I usually don’t start my projects by saying, “Wow, I would really love to build an end table!” No, instead, I usually buy three or four end tables and realize nothing quite fits the space like I was hoping. Then I put it off for another 6 months convincing myself that I’ll find something the right size. In the end, I break down and build it myself to the exact specifications that I was convinced I would find somewhere else.
I often build out of necessity. Things are too expensive, items are made poorly from cheap materials, the lead time is too long, it’s not the right color and or not the right size. So I build. I waited for almost two years to build this table and I shouldn’t have put it off for so long.
I purchased 4/2 white oak, so it’s nice and thick and heavy. I glued pieces together for the width I wanted my tabletop to be and traced a large circle. I originally thought I was going to cut this with a jig saw, but I thought better of it and used a router with a circular jig. This proved to be problematic as the wood was so thick and I had to make multiple passes around the circle. The bit kept having issues and getting stuck and then falling out of the router all together, gouging the wood in the process. I think I needed to take smaller passes each time I went around the circle.
It wasn’t a pretty process, but I eventually had a decent circle!
I spent a lot of time on the computer figuring out the angles I needed for my legs so my table would be a certain height (one of the major reasons for building my own table). I wasn’t overly confident I had figured it out when I started cutting but I had spent far too long drawing it out, I just needed to move forward and see if it worked. By some miracle, all the measurements and angles were accurate. Essentially I built an X and then built two 1/2 X’s to join to the X.

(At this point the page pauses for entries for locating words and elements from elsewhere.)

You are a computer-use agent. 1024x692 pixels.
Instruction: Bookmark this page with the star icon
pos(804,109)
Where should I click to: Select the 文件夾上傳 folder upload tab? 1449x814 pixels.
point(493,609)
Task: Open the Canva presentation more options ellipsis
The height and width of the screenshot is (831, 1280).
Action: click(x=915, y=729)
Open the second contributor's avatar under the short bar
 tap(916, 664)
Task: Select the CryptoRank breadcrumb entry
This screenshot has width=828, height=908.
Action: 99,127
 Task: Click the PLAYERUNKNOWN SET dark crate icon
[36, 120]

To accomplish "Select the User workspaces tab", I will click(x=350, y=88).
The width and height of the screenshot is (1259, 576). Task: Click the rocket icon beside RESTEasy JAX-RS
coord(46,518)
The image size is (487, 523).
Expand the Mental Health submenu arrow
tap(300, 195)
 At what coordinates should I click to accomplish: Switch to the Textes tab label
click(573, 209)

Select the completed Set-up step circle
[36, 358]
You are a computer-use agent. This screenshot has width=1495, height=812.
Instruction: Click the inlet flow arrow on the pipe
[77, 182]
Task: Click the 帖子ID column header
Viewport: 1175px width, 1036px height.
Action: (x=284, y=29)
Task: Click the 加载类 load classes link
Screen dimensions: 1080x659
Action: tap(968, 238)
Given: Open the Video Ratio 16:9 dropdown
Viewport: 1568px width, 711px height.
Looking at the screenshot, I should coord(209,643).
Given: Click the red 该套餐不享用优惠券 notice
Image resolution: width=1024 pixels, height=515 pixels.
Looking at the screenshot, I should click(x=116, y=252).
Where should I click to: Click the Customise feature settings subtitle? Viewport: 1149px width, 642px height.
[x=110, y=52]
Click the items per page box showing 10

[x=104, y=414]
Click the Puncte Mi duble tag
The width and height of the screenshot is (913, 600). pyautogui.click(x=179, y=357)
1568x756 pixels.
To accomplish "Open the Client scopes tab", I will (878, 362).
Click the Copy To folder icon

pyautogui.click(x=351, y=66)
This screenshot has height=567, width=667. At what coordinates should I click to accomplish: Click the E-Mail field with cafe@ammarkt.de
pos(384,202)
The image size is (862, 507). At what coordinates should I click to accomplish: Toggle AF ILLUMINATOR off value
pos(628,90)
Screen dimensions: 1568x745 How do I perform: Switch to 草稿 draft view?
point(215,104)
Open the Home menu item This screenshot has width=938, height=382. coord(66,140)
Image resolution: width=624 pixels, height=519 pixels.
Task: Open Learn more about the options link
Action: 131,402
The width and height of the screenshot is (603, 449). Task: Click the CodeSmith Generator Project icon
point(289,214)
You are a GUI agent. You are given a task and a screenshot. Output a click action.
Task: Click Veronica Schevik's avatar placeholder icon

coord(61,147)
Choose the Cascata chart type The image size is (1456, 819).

Stain is always tricky for me – I love some of the finishes you see in commercial pieces and I find it hard to replicate those. I loved the grain of the white oak, and I wanted to accentuate it, so I used Verathane White wash on a freshly sanded surface. Once it was dry, I sanded all the surfaces again and wiped clean. This left the wood ready for stain (a mix of weathered oak and classic gray), with white embedded in the grain.
I attached the 1/2 X’s to the solid X. This is one of those steps that I wasn’t sure how to do and so I just jumped in and quickly realized I hadn’t thought it all the way through. I ended up using glue and a screw through the 1/2 X and into the large X. I then attached the tabletop with screws (through the legs into the top) and I just about did a happy dance when I realized the table was solid and wasn’t rocking! 🙂
I used wipe on poly to finish it off. I love Rustoleum wipe on poly in satin. Home depot used to sell it, but now I can only find it at Lowes. Unlike brush poly, wipe on is forgivable. It’s doesn’t leave strokes and it dries even. It has a short re-coat time, but you do have to put a lot more coats on. Every couple coats you’re supposed to sand in-between coats. And I typically do my final coats using a wet sand paper. Its as if you’re using the wet sand paper as your rag to apply. It leaves a smooth flawless finish.
And there she sits. She is heavy, solid oak…and beautiful.